Peace endured until Draknar was killed by the evil entity Ixer who placed a curse over the land that turned the creatures hostile. You play as the young boy Lukha, who becomes a host to the last essence of Draknar and is then tasked with restoring him to life. You accomplish this task by adventuring through various environments, capturing creatures, and upgrading yourself and your team members. This is another title where I feel the story is more of a vessel to experience gameplay. It does the job well enough with decent world-building and structure. However, it is rather generic and won’t keep you very engaged.
The core gameplay is similar to a real-time dungeon crawler like Diablo. You have a suite of abilities mapped to various keys. However, in Adore, these attacks take on the form of summons that have their own HP pool. If your creature drops to 0 HP it becomes cursed, meaning it can no longer be healed unless you leave it at the Adorer Refuge your home base. The controls feel smooth on PC with good response time and intuitive inputs.
Additionally, all creatures are separated into four main types; Beast, Nature, Mystic, and Arcane. In contrast to something like Pokémon, these types don’t have strengths or weaknesses against one another. Instead, the importance of the creature types is brought out with the synergy mechanic. Each creature you capture will give you an essence of the corresponding type. These essences can then be equipped to your creatures to bestow them with additional stat buffs, or augments. This allows for an intense amount of customization and player experimentation as you find the team composition which fits your unique playstyle.
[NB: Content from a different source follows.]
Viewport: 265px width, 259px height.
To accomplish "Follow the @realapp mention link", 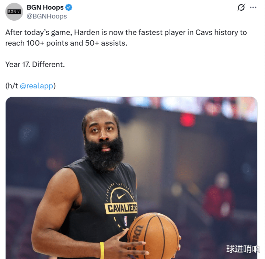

Though synergies provide core buffs, you can also upgrade your team even more by equipping your character with artifacts and by cooking special food that grants various temporary benefits. The full roster of creatures is somewhat small with only around 40 to collect. However, each one has stronger forms known as Blessed creatures. These function similarly to shiny Pokémon in that they have different color palettes from the regular versions. However, this aesthetic change also comes with added stat buffs that make it well worth the extra effort to find them.
Though the main gameplay loop is quite enjoyable, a few issues hurt my experience. Resources are incredibly scarce but are in high demand. Food is used to heal creatures during levels but is rarely available, forcing you to constantly swap between team members when some become cursed. Money is used to cook better food or buy and upgrade artifacts but the costs are often highly inflated. Even the storage and capture of creatures is limited to a resource that must be found in levels.
This is where the roguelike elements take precedence as you are forced to backtrack through levels multiple times in order to grind resources. This adds a lot of replay value, but it also became dull quickly. The individual levels just aren’t interesting or expansive enough and thus every subsequent playthrough feels the same. In addition, the creature AI can sometimes be quite frustrating. There’s a lot to manage in combat between moving your character and monitoring health pools between five characters. When one of your attackers simply walks straight through enemy projectiles or hazards and loses virtually all its health in the first arena, you will inevitably lose some patience.
On a more positive note, the overall presentation of Adore is fantastic. I love the creature designs and art direction. It has the whimsical charm of something from Studio Ghibli with wildlife and structures that are integrated seamlessly into the natural world. Adore‘s music is equally as strong. I enjoyed the heavy use of acoustic guitars that mesh beautifully with the tone of our setting. The game also runs well on PC, with no big issues to report from my end in terms of performance.
In general, I found Adore to be an excellent experience with nuanced and creative gameplay that takes some of the best elements from respective genres and places them together. I’m hoping to see the game add more content in the future with additional creatures, areas, and perhaps some balance adjustments. However, for the price point, I’d still say this is well worth your time if you enjoy the monster-catching genre.
A PC review copy of Adore was provided by QUByte Interactive for this Review.